Léo pursues Ahd tentatively but openly, though he is repeatedly knocked back — Ahd sleeps with men for work, but appears to prefer women for pleasure and reacts to Léo’s advances with slurs and physical violence. Still, Ahd harbours a protective, almost paternal sentimentality for Léo and, in less fraught moments, offers up advice and even affection. Still, the anger with which Ahd meets Léo’s tenderness leads Léo to build higher and thicker walls around his honest self.

Commendably, Vidal-Naquet has not written Sauvage / Wild in a way that demonises sex work or those who practice it, as his steady hand always finds the peculiar joys it can bring in the company of the right john. But neither is the director in the business of denying the dehumanising physical and psychological harm that men like Léo open themselves up to in such a line of work.

Tracking the lead character’s downward trajectory towards vagrancy, later portions of Sauvage / Wild shift gear to show what Léo will permit to be inflicted on his body in order to survive. A particularly difficult scene sees him poked and prodded like a scientific curio by a gay couple who disparage his withering frame and the stench of his unwashed body. Desperate for cash, he allows them to experiment with the malleability of his body using a sadistically oversized sex toy.

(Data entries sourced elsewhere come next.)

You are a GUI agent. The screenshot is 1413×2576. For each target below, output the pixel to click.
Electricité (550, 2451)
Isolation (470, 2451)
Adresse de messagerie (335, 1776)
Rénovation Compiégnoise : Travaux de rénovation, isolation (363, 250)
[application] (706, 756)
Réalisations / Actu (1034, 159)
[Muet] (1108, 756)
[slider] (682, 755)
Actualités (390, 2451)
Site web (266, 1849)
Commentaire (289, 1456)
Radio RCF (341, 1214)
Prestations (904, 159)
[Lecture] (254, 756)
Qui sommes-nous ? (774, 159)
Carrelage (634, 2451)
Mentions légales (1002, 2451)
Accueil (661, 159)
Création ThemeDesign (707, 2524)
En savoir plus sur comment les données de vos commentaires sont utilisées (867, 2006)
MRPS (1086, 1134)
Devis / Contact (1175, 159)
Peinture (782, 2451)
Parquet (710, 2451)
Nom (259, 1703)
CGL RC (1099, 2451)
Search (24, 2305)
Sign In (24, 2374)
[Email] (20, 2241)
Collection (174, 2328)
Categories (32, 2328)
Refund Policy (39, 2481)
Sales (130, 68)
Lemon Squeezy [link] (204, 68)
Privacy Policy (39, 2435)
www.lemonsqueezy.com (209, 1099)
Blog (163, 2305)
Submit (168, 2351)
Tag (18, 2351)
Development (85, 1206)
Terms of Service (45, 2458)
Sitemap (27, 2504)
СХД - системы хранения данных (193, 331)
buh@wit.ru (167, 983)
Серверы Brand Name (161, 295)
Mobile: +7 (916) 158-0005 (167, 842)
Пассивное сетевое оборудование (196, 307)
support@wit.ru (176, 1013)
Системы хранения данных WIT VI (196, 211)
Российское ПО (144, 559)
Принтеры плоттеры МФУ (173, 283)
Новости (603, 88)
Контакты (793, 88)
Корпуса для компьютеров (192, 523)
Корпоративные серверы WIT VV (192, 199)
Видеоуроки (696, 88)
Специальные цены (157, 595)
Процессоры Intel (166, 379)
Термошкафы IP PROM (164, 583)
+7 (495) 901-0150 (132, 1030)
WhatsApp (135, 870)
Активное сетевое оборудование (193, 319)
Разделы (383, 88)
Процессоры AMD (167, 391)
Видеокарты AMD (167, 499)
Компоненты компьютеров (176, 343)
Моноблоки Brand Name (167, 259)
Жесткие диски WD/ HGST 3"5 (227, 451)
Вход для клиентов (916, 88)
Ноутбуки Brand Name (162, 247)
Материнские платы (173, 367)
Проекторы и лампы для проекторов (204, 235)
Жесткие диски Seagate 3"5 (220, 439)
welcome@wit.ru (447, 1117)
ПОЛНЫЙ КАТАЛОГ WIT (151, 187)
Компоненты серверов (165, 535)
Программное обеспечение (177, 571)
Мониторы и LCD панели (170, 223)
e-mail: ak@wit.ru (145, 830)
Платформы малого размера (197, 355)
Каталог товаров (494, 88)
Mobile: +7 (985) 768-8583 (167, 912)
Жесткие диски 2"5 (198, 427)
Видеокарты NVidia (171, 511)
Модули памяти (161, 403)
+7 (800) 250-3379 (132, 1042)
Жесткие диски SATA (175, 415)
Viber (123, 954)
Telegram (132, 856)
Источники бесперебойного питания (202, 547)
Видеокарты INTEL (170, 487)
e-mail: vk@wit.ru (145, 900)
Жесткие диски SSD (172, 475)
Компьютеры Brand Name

Vidal-Naquet is careful never to allow the shock value of this sequence to tip over into sensationalism, with a tight focus on Léo’s face pulling close into the immense pain and desperation he must endure.

Léo is not only robbed of his personhood by the film’s tangible events — his name, only revealed in the closing credits, is never spoken aloud, and the story of how he found himself turning tricks on the streets of the French capital with no familial support goes completely untold. Even Léo himself shrugs it off when he meets with medical professionals whose attempts to understand his context and history are futile.

In spite of this, Vidal-Naquet’s hyperrealistic framing — trembling handheld cameras and washed-out, filthy colour palettes — is specifically engineered to power empathy for his protagonist. His work is matched beautifully by Maritaud, whose lead performance comes on the heels of a supporting turn in Robin Campillo’s vital, urgent BPM (Beats Per Minute), another French drama capturing uncertainty and struggle in young, gay communities.

Sauvage emerges in the context of BPM (Beats Per Minute) as a darker, grittier cousin. Both tell physically intimate stories, but where BPM (Beats Per Minute) brims with romance, anger and sheer joy, Sauvage has a harder edge and leaves more of a bitter taste. Both interject action beats using nightclub scenes that writhe and pulsate with animal energy and desire, but Sauvage / Wild dances to the beat of music more industrial and menacing.

This paranoia and futility seeps into the film’s veins, leaving Léo stuck in his toxic, contradictory mindset — at once helpless and autonomous as he descends into homelessness and sickness. He is offered lifelines that promise comfort, care and prosperity, but Vidal-Naquet sees to the heart of this lost boy, whose desperate, instinctive need to be a man pulls him violently away from any hope of a stable but codependent life, out into the wilderness of the city where he can risk everything for self-sufficiency.

Sauvage / Wild is, to that end, a complete and devastating portrait of a young man torn in two directions by a world that at once hates and loves him.